Josef Teiken, Leiter des Bereichs Forschung und Entwicklung und Verfahrenstechniker Sascha Schulte beschrieben am Beispiel von Projekten, wie die Experten für ihre Kunden spezielle Lösungen für deren Probleme erarbeiten. Als Erstes schilderte Teiken ein klassisches Problem der Mineralölwirtschaft. Beim Vopak Dupeg Terminal Hamburg werden im Hafen Mineralölprodukte zwischen Schiff, Eisenbahn und Lkw umgeschlagen. Das ablaufende Regenwasser wurde vorgereinigt in ein Siel der Stadt Hamburg abgegeben, die die hohen Kosten für die Nachbehandlung in Rechnung stellte. Zielvorgabe an Hölscher Wasserbau war es, das aus den Ölabscheidern kommende Wasser so nachzubehandeln, dass es den strengen Normen für eine Einleitung in den Fluss Rethe genügt.

 

Verfahrenstechniker Schulte beschrieb, wie dies in Hamburg mit einem ausgeklügelten Filtersystem gelungen ist. Die Genehmigungsbehörden verlangten hohe Sicherheitsvorkehrungen und nahmen wöchentlich Proben, bevor ab dem 1. Februar 2018 die Einleitung in die Rethe genehmigt wurde. Teiken ergänzte, dass das gereinigte Wasser auch als Brauchwasser genutzt werden kann.

 

Sanierung WTD 91

Schulte betreut die Grundwassersanierung auf dem Gelände der Wehrtechnischen Dienststelle (WTD 91) in Meppen. Hier war durch eine Panne die gefährliche Chemikalie Trichlorethen in großer Menge ausgetreten. Als „extrem hoch“ bezeichnete Schulte die Belastung. Im Grundwasser breitete sich die Verschmutzung in Richtung Meppen-Borken aus, wie Proben aus Prüfbrunnen ergaben. Auf dem WTD-Gelände wird deshalb seit 2007 Wasser aus dem oberen Grundwasserleiter abgepumpt und gereinigt. 2017 wurden bei Borken vier Brunnen in den zweiten Grundwasserleiter niedergebracht.

(https://www.noz.de/lokales/meppen/artikel/992069/grundwassersanierung-in-meppen-kommtvoran#gallery%260%260%26992069) Das Wasser daraus wird gereinigt und versickert.
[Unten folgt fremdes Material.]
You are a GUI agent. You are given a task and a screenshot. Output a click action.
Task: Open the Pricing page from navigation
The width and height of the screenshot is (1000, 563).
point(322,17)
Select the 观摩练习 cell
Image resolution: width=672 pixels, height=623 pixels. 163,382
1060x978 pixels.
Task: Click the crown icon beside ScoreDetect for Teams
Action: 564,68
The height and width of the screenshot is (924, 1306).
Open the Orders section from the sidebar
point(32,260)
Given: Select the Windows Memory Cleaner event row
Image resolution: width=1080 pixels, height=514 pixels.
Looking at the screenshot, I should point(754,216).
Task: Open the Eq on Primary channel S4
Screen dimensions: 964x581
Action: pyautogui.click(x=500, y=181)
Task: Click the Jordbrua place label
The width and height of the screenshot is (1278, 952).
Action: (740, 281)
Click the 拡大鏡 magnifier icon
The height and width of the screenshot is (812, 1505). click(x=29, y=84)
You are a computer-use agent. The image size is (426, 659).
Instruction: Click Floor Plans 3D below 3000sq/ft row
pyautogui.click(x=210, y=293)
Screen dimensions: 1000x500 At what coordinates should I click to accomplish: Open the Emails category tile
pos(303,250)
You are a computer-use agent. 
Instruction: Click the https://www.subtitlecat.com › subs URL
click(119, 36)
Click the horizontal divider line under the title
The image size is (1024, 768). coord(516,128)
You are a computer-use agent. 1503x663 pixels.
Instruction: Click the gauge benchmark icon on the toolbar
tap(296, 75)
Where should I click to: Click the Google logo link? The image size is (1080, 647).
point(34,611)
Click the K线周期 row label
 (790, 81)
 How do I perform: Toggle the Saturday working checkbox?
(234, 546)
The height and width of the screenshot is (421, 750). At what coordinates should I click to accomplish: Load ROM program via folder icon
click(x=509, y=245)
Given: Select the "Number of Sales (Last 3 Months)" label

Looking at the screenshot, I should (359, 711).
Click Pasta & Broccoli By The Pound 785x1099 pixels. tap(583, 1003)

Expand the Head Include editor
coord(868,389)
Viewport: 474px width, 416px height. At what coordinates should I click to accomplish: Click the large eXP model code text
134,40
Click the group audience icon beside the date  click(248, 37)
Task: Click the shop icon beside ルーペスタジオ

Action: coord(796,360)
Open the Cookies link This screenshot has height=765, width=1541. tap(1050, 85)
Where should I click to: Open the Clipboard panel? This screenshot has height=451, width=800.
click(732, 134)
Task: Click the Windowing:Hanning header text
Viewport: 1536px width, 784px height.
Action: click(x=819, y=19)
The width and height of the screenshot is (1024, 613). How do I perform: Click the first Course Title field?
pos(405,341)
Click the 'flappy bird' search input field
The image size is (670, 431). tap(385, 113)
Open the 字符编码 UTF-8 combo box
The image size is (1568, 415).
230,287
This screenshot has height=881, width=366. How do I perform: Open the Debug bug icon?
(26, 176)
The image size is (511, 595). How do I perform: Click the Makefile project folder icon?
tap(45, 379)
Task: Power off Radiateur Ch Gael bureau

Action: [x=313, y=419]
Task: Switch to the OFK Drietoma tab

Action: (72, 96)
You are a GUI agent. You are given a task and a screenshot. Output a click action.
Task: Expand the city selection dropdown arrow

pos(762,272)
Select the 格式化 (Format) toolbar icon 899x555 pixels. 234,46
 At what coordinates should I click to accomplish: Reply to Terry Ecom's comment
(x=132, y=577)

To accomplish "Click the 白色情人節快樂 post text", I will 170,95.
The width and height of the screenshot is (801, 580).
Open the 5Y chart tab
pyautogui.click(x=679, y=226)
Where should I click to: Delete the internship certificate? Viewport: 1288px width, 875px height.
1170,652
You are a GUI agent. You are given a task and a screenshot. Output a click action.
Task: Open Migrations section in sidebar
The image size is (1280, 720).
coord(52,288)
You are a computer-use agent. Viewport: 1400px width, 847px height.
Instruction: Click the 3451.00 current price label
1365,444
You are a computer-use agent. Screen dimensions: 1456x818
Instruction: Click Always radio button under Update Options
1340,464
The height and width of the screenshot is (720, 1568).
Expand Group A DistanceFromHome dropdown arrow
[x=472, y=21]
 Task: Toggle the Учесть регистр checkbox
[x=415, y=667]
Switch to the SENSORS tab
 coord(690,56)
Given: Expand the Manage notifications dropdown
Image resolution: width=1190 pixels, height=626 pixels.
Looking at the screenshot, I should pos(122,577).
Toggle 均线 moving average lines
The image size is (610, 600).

Denn in die natürlichen Grundwasserverhältnisse soll nur so wenig wie nötig eingegriffen werden. „Es läuft bis jetzt hervorragend“, meint der Verfahrenstechniker.

 

Torf und Sand

Bei der Erschließung des Gewerbegebiets Neuland 23 in Hamburg fanden die Spezialisten aus dem Emsland eine Lösung für ein aus der Heimat bekanntes Problem. Unter den 25 Hektar Fläche befindet sich eine Torfschicht von bis zu sechs Metern Mächtigkeit. Die Idee aus Haren lautet, diese Torfschicht durch Wasserentzug zu verdichten, während gleichzeitig oben Sand aufgebracht wird, auf dem das abgepumpte Wasser versichert wird. Dadurch wird eine Grundwasserabsenkung vermieden. Die Verdichtung der Torfschicht bringe eine ausreichende Tragfähigkeit für Gebäude und Verkehrsflächen, erklärte Teiken. Allerdings ist das Wasser aus der Torfschicht stark eisenhaltig, was eine Versickerung in der aufgebrachten Sandschicht eigentlich ausschließt. Ausgefällt wird das Mineral in großen Becken kostengünstig mit einem nachwachsenden Rohstoff — Kartoffelstärke. Dieses Verfahren habe Hölscher gemeinsam mit der Firma Emsland-Stärke GmbH aus Emlichheim entwickelt, berichtete Teiken.

 

Das Verfahren aus dem Hamburger Gewerbegebiet führte zu der Frage, ob dies eine Lösung für Straßen im Emsland sein kann. Denn unter anderem wellt sich die Fahrbahn der Landesstraße 47 in Twist wegen der im Straßendamm liegenden Torfschicht. Teiken meint, dass man dies prüfen könne.

 

Die Firma Hölscher betreibt in Haren zur Entwicklung neuer Verfahren ein Testfeld. Eines ist hier aufgefallen, sagte Teiken, die Grundwasserqualität verschlechtere sich durch Nitrat aus der Düngung. Noch habe das Trinkwasser im Emsland „Top-Qualität“ aber man werde die Nitratbelastung vermindern müssen um diese guten Werte auch künftig gewährleisten zu können.